▼

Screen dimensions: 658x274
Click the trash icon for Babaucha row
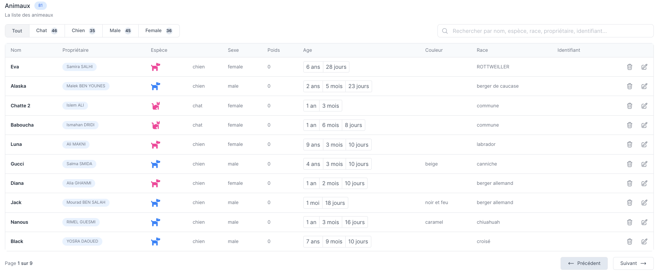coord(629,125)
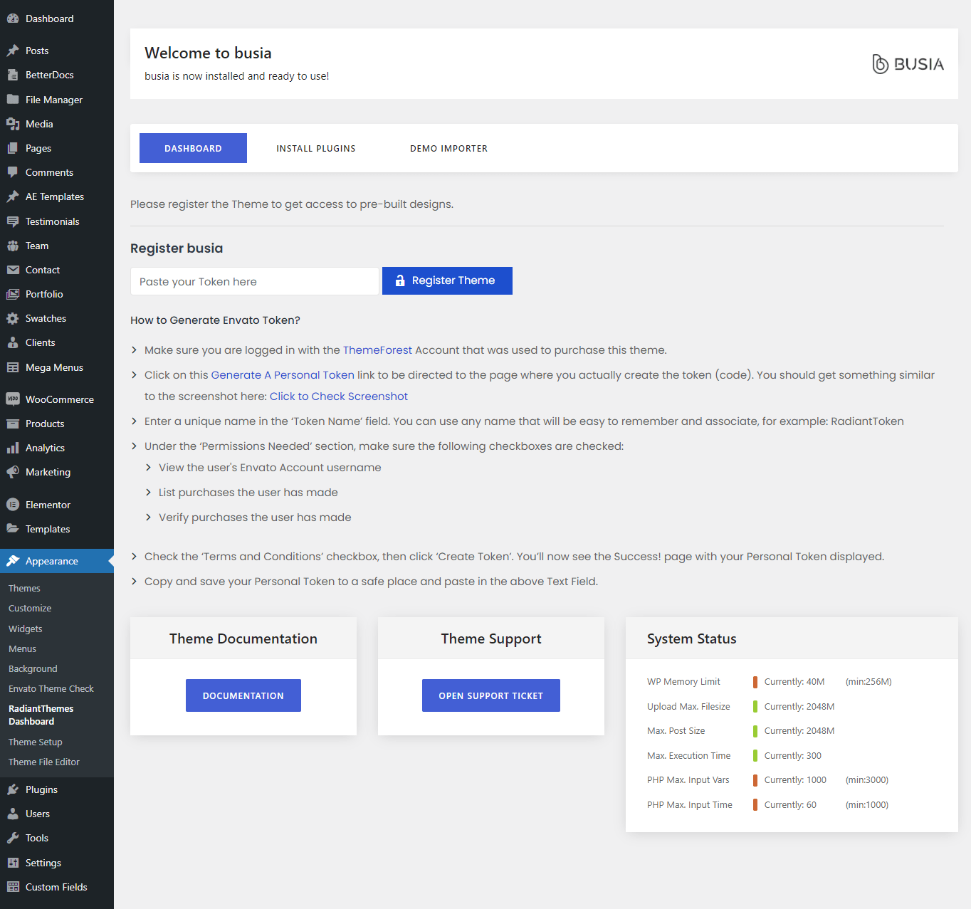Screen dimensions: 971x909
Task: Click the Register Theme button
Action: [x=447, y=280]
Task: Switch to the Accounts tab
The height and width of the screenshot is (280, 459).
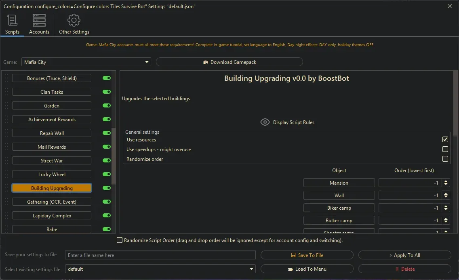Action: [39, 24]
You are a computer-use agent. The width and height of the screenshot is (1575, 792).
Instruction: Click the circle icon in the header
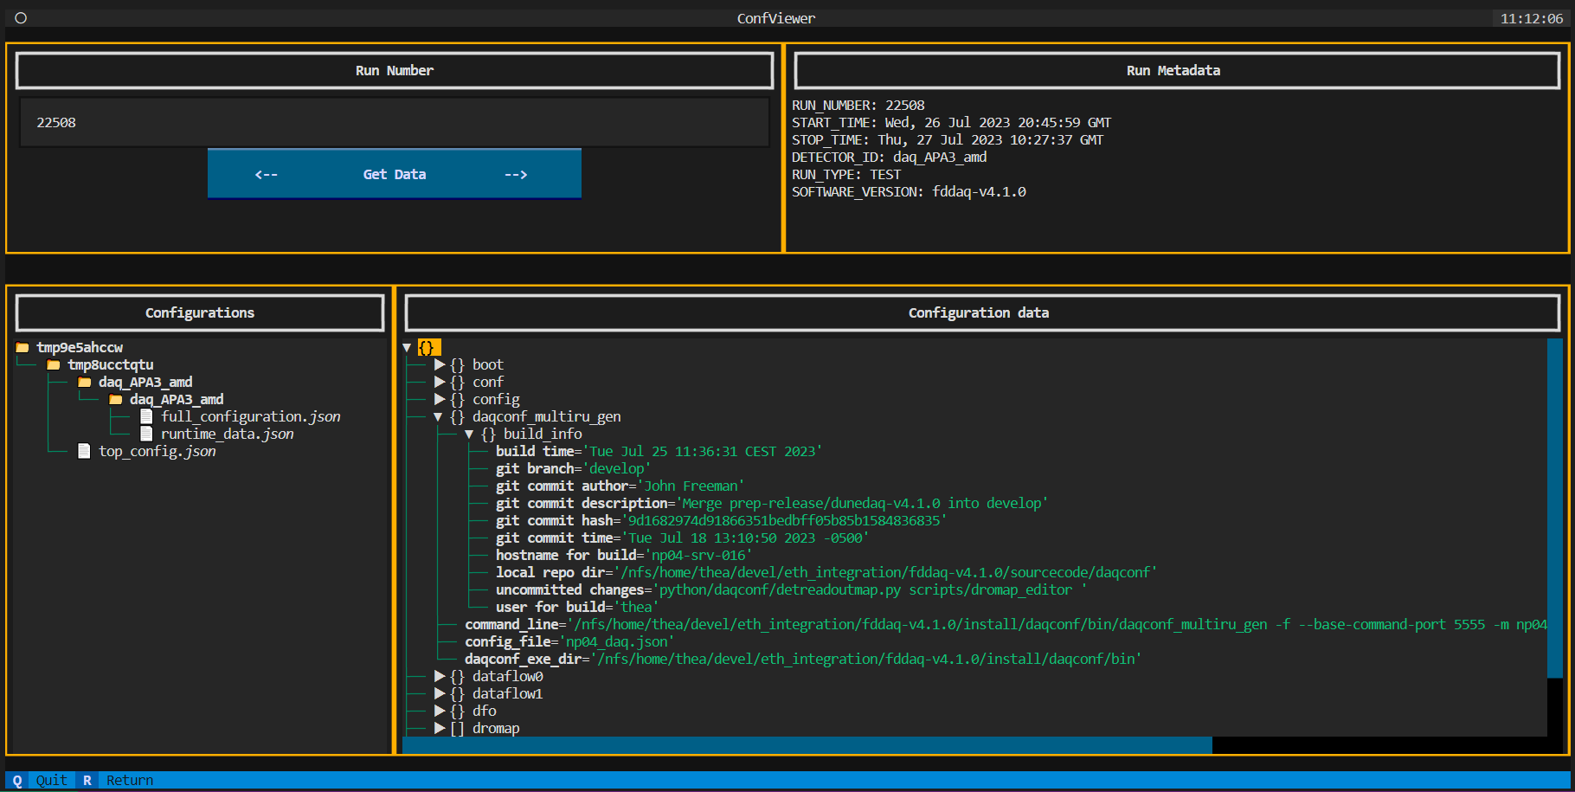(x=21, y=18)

▲

■ Instruction
Rewrite the records above as a Markdown table with the columns "Row" and "Line," one row per line, skipping blank lines. Leave the pictures out.

■ Written reply
| Row | Line |
|---|---|
| 1 | Screen dimensions: 658x274 |
| 2 | Click the trash icon for Babaucha row |
| 3 | coord(629,125) |
| 4 | Screen dimensions: 971x909 |
| 5 | Task: Click the Register Theme button |
| 6 | Action: [x=447, y=280] |
| 7 | Task: Switch to the Accounts tab |
| 8 | The height and width of the screenshot is (280, 459). |
| 9 | Action: [39, 24] |
| 10 | You are a computer-use agent. The width and height of the screenshot is (1575, 792). |
| 11 | Instruction: Click the circle icon in the header |
| 12 | (x=21, y=18) |